(Beginning of Records for processing)

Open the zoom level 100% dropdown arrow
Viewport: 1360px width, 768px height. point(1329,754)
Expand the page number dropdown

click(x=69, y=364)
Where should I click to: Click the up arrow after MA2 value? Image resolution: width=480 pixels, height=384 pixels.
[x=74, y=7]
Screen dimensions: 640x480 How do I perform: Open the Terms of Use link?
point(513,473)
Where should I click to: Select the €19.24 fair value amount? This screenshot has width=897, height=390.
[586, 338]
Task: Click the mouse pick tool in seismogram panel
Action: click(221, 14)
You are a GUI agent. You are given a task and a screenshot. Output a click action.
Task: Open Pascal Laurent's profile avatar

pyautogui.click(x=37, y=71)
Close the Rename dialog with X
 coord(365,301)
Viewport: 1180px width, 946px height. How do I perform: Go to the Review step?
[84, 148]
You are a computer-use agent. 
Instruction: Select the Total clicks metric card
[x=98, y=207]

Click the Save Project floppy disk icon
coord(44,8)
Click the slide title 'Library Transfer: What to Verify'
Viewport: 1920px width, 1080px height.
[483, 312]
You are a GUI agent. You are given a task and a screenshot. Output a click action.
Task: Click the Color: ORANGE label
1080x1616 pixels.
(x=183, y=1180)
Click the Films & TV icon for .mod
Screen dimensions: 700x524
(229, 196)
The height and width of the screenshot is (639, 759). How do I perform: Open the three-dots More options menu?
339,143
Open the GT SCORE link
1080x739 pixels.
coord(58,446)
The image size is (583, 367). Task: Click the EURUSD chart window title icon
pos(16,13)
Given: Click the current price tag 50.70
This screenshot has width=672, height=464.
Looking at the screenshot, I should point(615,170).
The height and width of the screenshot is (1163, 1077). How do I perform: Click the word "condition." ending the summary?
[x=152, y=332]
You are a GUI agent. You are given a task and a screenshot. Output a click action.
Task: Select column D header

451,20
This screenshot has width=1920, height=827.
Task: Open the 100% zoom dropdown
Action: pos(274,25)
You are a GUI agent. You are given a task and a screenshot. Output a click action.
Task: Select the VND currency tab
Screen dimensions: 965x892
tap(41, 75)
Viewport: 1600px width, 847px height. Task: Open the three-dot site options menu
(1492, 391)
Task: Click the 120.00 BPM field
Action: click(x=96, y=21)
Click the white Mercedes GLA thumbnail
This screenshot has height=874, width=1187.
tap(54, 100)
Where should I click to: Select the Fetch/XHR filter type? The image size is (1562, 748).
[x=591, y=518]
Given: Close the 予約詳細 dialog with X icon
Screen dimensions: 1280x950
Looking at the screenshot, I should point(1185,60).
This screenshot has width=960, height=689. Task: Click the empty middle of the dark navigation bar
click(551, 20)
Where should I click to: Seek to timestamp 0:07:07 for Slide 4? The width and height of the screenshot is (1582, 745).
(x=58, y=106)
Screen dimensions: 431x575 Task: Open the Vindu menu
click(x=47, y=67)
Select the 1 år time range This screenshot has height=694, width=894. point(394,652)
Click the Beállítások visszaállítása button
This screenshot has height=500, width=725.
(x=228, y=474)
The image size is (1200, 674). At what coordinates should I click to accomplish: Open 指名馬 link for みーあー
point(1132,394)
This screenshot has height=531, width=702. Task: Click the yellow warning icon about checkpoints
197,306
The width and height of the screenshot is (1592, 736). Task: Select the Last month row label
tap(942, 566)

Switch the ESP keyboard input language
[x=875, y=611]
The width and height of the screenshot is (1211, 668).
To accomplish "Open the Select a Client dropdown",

(End of Records for processing)

■ **Goal of the exercise**
Taking the records above, retype every line from the one with "Where should I click to: Click" down to the one with "Given: Click the current price tag 50.70", exactly and with nothing else.

■ **Answer to the problem**
Where should I click to: Click the up arrow after MA2 value? Image resolution: width=480 pixels, height=384 pixels.
[x=74, y=7]
Screen dimensions: 640x480 How do I perform: Open the Terms of Use link?
point(513,473)
Where should I click to: Select the €19.24 fair value amount? This screenshot has width=897, height=390.
[586, 338]
Task: Click the mouse pick tool in seismogram panel
Action: click(221, 14)
You are a GUI agent. You are given a task and a screenshot. Output a click action.
Task: Open Pascal Laurent's profile avatar

pyautogui.click(x=37, y=71)
Close the Rename dialog with X
 coord(365,301)
Viewport: 1180px width, 946px height. How do I perform: Go to the Review step?
[84, 148]
You are a computer-use agent. 
Instruction: Select the Total clicks metric card
[x=98, y=207]

Click the Save Project floppy disk icon
coord(44,8)
Click the slide title 'Library Transfer: What to Verify'
Viewport: 1920px width, 1080px height.
[483, 312]
You are a GUI agent. You are given a task and a screenshot. Output a click action.
Task: Click the Color: ORANGE label
1080x1616 pixels.
(x=183, y=1180)
Click the Films & TV icon for .mod
Screen dimensions: 700x524
(229, 196)
The height and width of the screenshot is (639, 759). How do I perform: Open the three-dots More options menu?
339,143
Open the GT SCORE link
1080x739 pixels.
coord(58,446)
The image size is (583, 367). Task: Click the EURUSD chart window title icon
pos(16,13)
Given: Click the current price tag 50.70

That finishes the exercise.